DIRECTIONS FOR THIS TASK
All records must be restated word for word.

EXTRACTED MATERIAL

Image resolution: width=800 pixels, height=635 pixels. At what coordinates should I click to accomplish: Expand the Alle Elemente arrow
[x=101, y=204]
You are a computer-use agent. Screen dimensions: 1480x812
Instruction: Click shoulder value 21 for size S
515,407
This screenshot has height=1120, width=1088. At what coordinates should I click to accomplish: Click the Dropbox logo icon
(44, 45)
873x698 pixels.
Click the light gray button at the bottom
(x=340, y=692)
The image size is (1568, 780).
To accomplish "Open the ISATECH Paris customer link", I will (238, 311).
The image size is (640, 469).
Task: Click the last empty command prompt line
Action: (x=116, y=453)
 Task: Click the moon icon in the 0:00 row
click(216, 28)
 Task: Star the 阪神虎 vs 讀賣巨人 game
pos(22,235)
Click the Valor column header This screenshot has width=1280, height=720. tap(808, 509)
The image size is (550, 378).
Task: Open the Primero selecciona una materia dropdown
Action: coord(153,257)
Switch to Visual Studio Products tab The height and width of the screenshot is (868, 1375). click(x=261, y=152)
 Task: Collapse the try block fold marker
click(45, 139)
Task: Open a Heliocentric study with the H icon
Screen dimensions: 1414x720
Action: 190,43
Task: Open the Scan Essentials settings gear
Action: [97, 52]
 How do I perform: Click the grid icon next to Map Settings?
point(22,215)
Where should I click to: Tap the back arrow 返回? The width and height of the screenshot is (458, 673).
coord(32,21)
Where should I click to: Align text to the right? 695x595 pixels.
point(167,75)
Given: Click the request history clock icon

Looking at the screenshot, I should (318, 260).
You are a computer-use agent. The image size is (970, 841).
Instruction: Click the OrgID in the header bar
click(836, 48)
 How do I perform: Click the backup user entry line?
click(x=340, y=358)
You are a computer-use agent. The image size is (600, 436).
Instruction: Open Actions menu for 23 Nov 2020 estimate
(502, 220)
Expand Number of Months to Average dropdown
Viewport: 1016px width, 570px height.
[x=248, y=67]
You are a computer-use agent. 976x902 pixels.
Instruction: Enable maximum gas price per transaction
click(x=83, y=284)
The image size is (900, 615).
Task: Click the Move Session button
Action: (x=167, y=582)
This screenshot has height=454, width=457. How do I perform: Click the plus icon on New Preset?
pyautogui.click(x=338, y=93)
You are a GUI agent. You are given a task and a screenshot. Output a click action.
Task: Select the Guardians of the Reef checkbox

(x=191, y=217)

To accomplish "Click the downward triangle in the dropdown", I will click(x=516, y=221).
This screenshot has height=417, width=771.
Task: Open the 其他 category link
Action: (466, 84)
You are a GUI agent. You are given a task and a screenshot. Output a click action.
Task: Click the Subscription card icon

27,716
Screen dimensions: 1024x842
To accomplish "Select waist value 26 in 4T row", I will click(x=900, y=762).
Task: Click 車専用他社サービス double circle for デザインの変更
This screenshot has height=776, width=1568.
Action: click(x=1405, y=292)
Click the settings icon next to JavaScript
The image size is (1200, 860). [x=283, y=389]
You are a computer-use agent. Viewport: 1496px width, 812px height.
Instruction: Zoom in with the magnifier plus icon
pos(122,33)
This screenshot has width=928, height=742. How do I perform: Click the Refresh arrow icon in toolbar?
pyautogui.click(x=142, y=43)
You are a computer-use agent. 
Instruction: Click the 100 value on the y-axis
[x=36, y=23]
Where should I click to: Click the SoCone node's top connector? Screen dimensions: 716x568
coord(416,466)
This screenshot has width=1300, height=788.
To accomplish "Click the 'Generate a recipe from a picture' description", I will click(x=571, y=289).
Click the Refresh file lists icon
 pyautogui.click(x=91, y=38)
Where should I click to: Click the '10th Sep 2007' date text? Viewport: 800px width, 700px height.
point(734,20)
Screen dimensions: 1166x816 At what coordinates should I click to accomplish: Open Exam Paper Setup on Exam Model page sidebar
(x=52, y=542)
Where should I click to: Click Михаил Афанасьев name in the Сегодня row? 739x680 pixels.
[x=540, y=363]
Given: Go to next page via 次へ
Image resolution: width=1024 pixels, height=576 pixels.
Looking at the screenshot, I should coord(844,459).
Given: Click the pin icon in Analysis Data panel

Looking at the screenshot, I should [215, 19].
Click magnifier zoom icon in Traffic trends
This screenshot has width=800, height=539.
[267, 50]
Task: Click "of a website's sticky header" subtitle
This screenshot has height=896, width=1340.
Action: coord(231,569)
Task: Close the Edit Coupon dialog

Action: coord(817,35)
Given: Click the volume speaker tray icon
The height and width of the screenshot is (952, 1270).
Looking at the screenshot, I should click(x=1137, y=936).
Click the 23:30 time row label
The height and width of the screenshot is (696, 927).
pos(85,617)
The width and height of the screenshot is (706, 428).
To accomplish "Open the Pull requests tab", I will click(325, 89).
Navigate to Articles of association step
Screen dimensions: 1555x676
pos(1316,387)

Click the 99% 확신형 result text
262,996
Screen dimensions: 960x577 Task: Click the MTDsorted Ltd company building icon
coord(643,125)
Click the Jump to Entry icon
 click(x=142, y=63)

ANSWER SPACE
Image resolution: width=800 pixels, height=635 pixels. At what coordinates should I click to accomplish: Expand the Alle Elemente arrow
[x=101, y=204]
You are a computer-use agent. Screen dimensions: 1480x812
Instruction: Click shoulder value 21 for size S
515,407
This screenshot has height=1120, width=1088. At what coordinates should I click to accomplish: Click the Dropbox logo icon
(44, 45)
873x698 pixels.
Click the light gray button at the bottom
(x=340, y=692)
The image size is (1568, 780).
To accomplish "Open the ISATECH Paris customer link", I will (238, 311).
The image size is (640, 469).
Task: Click the last empty command prompt line
Action: (x=116, y=453)
 Task: Click the moon icon in the 0:00 row
click(216, 28)
 Task: Star the 阪神虎 vs 讀賣巨人 game
pos(22,235)
Click the Valor column header This screenshot has width=1280, height=720. tap(808, 509)
The image size is (550, 378).
Task: Open the Primero selecciona una materia dropdown
Action: coord(153,257)
Switch to Visual Studio Products tab The height and width of the screenshot is (868, 1375). click(x=261, y=152)
 Task: Collapse the try block fold marker
click(45, 139)
Task: Open a Heliocentric study with the H icon
Screen dimensions: 1414x720
Action: 190,43
Task: Open the Scan Essentials settings gear
Action: [97, 52]
 How do I perform: Click the grid icon next to Map Settings?
point(22,215)
Where should I click to: Tap the back arrow 返回? The width and height of the screenshot is (458, 673).
coord(32,21)
Where should I click to: Align text to the right? 695x595 pixels.
point(167,75)
Given: Click the request history clock icon

Looking at the screenshot, I should (318, 260).
You are a computer-use agent. The image size is (970, 841).
Instruction: Click the OrgID in the header bar
click(836, 48)
 How do I perform: Click the backup user entry line?
click(x=340, y=358)
You are a computer-use agent. The image size is (600, 436).
Instruction: Open Actions menu for 23 Nov 2020 estimate
(502, 220)
Expand Number of Months to Average dropdown
Viewport: 1016px width, 570px height.
[x=248, y=67]
You are a computer-use agent. 976x902 pixels.
Instruction: Enable maximum gas price per transaction
click(x=83, y=284)
The image size is (900, 615).
Task: Click the Move Session button
Action: (x=167, y=582)
This screenshot has height=454, width=457. How do I perform: Click the plus icon on New Preset?
pyautogui.click(x=338, y=93)
You are a GUI agent. You are given a task and a screenshot. Output a click action.
Task: Select the Guardians of the Reef checkbox

(x=191, y=217)

To accomplish "Click the downward triangle in the dropdown", I will click(x=516, y=221).
This screenshot has height=417, width=771.
Task: Open the 其他 category link
Action: (466, 84)
You are a GUI agent. You are given a task and a screenshot. Output a click action.
Task: Click the Subscription card icon

27,716
Screen dimensions: 1024x842
To accomplish "Select waist value 26 in 4T row", I will click(x=900, y=762).
Task: Click 車専用他社サービス double circle for デザインの変更
This screenshot has height=776, width=1568.
Action: click(x=1405, y=292)
Click the settings icon next to JavaScript
The image size is (1200, 860). [x=283, y=389]
You are a computer-use agent. Viewport: 1496px width, 812px height.
Instruction: Zoom in with the magnifier plus icon
pos(122,33)
This screenshot has width=928, height=742. How do I perform: Click the Refresh arrow icon in toolbar?
pyautogui.click(x=142, y=43)
You are a computer-use agent. 
Instruction: Click the 100 value on the y-axis
[x=36, y=23]
Where should I click to: Click the SoCone node's top connector? Screen dimensions: 716x568
coord(416,466)
This screenshot has width=1300, height=788.
To accomplish "Click the 'Generate a recipe from a picture' description", I will click(x=571, y=289).
Click the Refresh file lists icon
 pyautogui.click(x=91, y=38)
Where should I click to: Click the '10th Sep 2007' date text? Viewport: 800px width, 700px height.
point(734,20)
Screen dimensions: 1166x816 At what coordinates should I click to accomplish: Open Exam Paper Setup on Exam Model page sidebar
(x=52, y=542)
Where should I click to: Click Михаил Афанасьев name in the Сегодня row? 739x680 pixels.
[x=540, y=363]
Given: Go to next page via 次へ
Image resolution: width=1024 pixels, height=576 pixels.
Looking at the screenshot, I should coord(844,459).
Given: Click the pin icon in Analysis Data panel

Looking at the screenshot, I should [215, 19].
Click magnifier zoom icon in Traffic trends
This screenshot has width=800, height=539.
[267, 50]
Task: Click "of a website's sticky header" subtitle
This screenshot has height=896, width=1340.
Action: coord(231,569)
Task: Close the Edit Coupon dialog

Action: coord(817,35)
Given: Click the volume speaker tray icon
The height and width of the screenshot is (952, 1270).
Looking at the screenshot, I should click(x=1137, y=936).
Click the 23:30 time row label
The height and width of the screenshot is (696, 927).
pos(85,617)
The width and height of the screenshot is (706, 428).
To accomplish "Open the Pull requests tab", I will click(325, 89).
Navigate to Articles of association step
Screen dimensions: 1555x676
pos(1316,387)

Click the 99% 확신형 result text
262,996
Screen dimensions: 960x577 Task: Click the MTDsorted Ltd company building icon
coord(643,125)
Click the Jump to Entry icon
 click(x=142, y=63)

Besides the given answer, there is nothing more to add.